▸ YOUR INSTRUCTIONS:
Could you rewrite all the records below with "switch" swapped for "checkbox" and everything else left as it is?
[START EXERCISE MATERIAL]
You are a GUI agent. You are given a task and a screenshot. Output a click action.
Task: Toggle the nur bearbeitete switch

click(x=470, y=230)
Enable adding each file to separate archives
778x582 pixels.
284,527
[END EXERCISE MATERIAL]
▸ ANSWER:
You are a GUI agent. You are given a task and a screenshot. Output a click action.
Task: Toggle the nur bearbeitete checkbox

click(x=470, y=230)
Enable adding each file to separate archives
778x582 pixels.
284,527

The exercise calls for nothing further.